Because I thought the world would collapse for a moment, and I really hated life for a while. When it dawns on me that we’re actually going to be doing theatre, then all my barriers come up. I don’t want this, I really, really don’t want to do this, and then I felt that I actually got angry.

You hear “Trøndelag theatre and audience”, and that you have to both write and act in this play, then you’ll have to push yourself far outside your comfort zone, to perform for someone. Then you’re afraid of being stupid.

The feeling of being far outside one’s comfort zone is here triggered by the presence of an audience, which is the core of theatre: actor-audience encounters. This may be the reason behind the participants’ impulse to run for the trenches in search of refuge from challenges that are too demanding. However, after this dramatic start, the students embraced the mission as a learning opportunity and ended up achieving self-efficacy on a personal and collective level.

Authenticity

What our participants seemed to repeatedly come back to was the perception of reality versus authenticity on stage. One of them experienced a new recognition about what is genuine when performing authentic life-stories as staged narratives, and therefore having the possibility to both express and conceal traumatic or intimate events:

I got an eye-opener: it’s only me and the other actors who know if [the story] is real, but the audience doesn’t know if it’s real. It gave me an epiphany, that I have not considered before. Only I know that.

As non-theatre professionals on a professional stage, the cadets responded with a paradox addressing the concept ‘teaching what is not there’: authentic relational acknowledgements derived from transforming life-stories into performed dramaturgies. The participants author their own stage-role by tapping into personal experiences, which can be defined as authentic: they act according to their own authority and authorship. The fact that these life-stories are performed on stage makes a difference in their expressive-aesthetic quality and educational impact. The stage provides a safe disguise that the participants feel more comfortable with, and outwardly they can reach out to others with whom the performance might resonate.

I was sure that everyone thought it was real. I was not present, but I have been told by others that people sitting in the hall thought I was really dead. AND that what I said was 100% true, but then I didn’t think that we were in a performance, at the theatre in Trondheim with The Theatre of War. I was taken off guard.

Performances redouble (Szatkowski Citation1985) the reality of the performer and the spectator into relationships and influences (Chemi and Firing Citation2020). Looking at theatre as redoubled means that reality and performance are intertwined. Actors partake in reciprocal relationships as responsive humans and sentient bodies, but they also have close ties with their characters, and characters dwell in reciprocal interactions consistent with a given dramaturgy. What is authentic for the actors, as bodies situated in specific historical and cultural conditions, might not be true for the characters, situated in different contexts. Claims of truth in artistic experiences must be bracketed, suspended or even reframed (Ibbotson Citation2020). On stage, the actors simulate an alternative reality that the spectators agree on believing to be true according to cultural conventions. Spectators and actors engage in a mutual, tacit and materially mediated contract about their suspension of disbelief. These informants notice the paradox of playing a part that is based on one’s own life-story:

… [the audience] realises that it’s real that it’s not something you just play. As a non-professional actor, it’s difficult to play an emotion, and then it must come from the heart to understand that it’s real. Then you get feedback, that it was very intense to see that you’re standing there with your real feelings.

(Collected data records)
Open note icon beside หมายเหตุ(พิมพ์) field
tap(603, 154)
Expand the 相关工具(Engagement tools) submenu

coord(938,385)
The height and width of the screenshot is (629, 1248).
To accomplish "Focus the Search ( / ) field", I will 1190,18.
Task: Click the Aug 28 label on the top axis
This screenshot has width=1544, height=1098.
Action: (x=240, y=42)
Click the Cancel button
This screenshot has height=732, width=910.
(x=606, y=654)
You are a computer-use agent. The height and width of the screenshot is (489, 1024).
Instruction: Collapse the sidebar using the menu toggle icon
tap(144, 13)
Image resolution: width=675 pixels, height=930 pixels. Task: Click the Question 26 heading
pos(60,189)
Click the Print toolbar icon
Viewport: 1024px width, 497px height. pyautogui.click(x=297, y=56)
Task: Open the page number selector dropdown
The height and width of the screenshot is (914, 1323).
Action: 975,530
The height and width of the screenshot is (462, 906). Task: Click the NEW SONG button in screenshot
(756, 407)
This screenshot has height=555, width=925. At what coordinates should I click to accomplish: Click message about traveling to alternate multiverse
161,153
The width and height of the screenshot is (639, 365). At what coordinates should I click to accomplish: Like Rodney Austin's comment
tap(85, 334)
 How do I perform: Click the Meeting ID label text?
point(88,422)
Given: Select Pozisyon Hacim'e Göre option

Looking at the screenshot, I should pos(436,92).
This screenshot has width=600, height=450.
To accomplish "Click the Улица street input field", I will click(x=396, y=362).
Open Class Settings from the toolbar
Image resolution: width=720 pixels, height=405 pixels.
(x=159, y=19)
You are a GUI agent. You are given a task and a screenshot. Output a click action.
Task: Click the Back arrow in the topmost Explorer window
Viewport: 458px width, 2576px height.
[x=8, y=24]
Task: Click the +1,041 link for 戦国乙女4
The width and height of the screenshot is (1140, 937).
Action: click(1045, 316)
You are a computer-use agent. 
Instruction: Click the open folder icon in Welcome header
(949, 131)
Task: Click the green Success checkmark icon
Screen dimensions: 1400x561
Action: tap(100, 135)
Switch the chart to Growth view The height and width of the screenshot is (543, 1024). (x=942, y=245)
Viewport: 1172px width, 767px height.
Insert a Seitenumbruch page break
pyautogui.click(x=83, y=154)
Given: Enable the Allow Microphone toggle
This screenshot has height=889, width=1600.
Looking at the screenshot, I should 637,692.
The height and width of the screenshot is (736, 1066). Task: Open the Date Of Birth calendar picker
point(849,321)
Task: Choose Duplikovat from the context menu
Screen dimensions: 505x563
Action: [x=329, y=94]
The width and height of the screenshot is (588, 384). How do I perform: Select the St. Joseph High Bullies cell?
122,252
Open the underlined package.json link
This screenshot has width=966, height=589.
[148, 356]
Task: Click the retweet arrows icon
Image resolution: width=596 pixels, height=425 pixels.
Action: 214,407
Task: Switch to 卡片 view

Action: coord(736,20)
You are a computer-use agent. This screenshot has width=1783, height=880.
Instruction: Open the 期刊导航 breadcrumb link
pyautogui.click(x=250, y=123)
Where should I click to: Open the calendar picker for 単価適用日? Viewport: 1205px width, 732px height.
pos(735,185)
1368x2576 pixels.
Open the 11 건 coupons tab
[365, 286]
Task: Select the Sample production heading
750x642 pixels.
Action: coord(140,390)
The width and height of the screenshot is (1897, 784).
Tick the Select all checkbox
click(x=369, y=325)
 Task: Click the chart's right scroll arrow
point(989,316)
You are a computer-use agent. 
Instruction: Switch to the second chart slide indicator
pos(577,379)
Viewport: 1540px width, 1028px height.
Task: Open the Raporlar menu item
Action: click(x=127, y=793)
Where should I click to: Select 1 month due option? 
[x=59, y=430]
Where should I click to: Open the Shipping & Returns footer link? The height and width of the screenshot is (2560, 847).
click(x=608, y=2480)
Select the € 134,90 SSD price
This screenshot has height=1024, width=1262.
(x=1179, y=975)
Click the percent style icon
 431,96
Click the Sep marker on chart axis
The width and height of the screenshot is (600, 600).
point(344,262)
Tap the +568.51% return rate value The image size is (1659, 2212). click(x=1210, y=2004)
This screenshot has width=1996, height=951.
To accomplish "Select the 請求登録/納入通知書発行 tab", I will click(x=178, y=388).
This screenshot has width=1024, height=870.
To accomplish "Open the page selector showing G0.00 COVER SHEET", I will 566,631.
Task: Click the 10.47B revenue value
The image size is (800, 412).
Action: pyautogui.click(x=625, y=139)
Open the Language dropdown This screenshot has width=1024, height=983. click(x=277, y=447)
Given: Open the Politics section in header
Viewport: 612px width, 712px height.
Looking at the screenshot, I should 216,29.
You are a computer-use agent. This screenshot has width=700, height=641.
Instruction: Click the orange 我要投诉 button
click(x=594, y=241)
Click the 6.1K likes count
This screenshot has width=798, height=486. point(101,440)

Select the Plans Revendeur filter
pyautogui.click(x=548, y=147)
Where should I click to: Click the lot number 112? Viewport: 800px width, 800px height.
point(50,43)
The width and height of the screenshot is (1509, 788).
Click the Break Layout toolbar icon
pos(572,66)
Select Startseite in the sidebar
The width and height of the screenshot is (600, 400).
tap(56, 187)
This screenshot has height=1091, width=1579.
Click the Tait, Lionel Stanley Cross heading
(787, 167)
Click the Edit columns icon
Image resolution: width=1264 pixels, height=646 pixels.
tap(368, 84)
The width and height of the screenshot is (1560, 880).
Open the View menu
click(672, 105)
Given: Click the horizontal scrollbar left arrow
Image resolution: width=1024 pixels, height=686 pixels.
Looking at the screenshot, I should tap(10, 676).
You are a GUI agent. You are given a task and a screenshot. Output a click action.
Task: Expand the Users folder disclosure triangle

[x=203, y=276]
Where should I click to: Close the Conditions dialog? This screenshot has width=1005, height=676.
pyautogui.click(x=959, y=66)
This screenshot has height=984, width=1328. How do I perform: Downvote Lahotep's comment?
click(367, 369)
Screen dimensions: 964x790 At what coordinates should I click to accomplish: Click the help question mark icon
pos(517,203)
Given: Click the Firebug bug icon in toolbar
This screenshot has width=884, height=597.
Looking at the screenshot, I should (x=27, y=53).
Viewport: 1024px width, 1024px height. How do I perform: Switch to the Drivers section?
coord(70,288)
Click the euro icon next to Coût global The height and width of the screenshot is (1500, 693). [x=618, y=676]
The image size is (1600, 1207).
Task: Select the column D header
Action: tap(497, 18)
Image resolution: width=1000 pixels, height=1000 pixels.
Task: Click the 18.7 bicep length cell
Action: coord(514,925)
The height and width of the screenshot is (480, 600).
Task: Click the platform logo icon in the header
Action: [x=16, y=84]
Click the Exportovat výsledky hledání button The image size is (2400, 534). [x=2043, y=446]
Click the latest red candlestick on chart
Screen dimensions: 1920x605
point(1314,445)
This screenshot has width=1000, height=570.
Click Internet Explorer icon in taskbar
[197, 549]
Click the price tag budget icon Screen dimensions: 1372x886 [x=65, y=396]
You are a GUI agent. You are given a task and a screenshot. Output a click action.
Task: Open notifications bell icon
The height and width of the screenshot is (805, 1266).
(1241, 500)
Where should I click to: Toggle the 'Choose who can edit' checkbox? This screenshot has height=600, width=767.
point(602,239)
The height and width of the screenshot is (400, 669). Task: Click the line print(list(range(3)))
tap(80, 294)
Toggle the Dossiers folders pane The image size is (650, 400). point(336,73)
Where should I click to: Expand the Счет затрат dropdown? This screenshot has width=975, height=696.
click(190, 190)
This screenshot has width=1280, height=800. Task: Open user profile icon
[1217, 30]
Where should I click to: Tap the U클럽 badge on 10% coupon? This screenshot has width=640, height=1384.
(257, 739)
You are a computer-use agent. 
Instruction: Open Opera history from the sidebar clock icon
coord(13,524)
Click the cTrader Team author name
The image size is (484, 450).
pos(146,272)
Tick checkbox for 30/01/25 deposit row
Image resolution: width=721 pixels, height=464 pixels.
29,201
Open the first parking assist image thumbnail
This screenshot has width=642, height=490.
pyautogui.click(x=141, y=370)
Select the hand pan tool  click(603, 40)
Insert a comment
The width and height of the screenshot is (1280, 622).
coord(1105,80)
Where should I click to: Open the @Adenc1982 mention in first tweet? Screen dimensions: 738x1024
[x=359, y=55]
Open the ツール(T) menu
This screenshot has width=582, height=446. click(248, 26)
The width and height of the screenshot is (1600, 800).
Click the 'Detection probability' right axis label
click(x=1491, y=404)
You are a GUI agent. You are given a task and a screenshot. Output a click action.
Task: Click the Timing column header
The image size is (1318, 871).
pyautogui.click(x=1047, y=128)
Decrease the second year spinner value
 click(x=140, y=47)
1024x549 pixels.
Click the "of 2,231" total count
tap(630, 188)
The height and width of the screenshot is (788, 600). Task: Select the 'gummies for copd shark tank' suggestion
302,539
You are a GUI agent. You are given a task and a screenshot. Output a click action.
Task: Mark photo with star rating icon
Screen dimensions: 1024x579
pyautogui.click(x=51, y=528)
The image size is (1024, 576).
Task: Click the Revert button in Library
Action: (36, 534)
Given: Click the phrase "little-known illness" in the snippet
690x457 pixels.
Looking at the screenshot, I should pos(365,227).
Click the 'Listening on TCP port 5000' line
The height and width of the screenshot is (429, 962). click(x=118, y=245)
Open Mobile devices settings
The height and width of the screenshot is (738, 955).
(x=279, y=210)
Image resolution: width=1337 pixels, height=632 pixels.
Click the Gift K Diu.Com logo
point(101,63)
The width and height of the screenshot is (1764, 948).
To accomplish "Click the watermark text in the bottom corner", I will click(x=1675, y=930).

- [Problem to solve]:
Repeat word for word the part of the theatre excerpt starting with "I got an eye-opener: it’s" and going on through "I know that.".

- [Written solution]:
I got an eye-opener: it’s only me and the other actors who know if [the story] is real, but the audience doesn’t know if it’s real. It gave me an epiphany, that I have not considered before. Only I know that.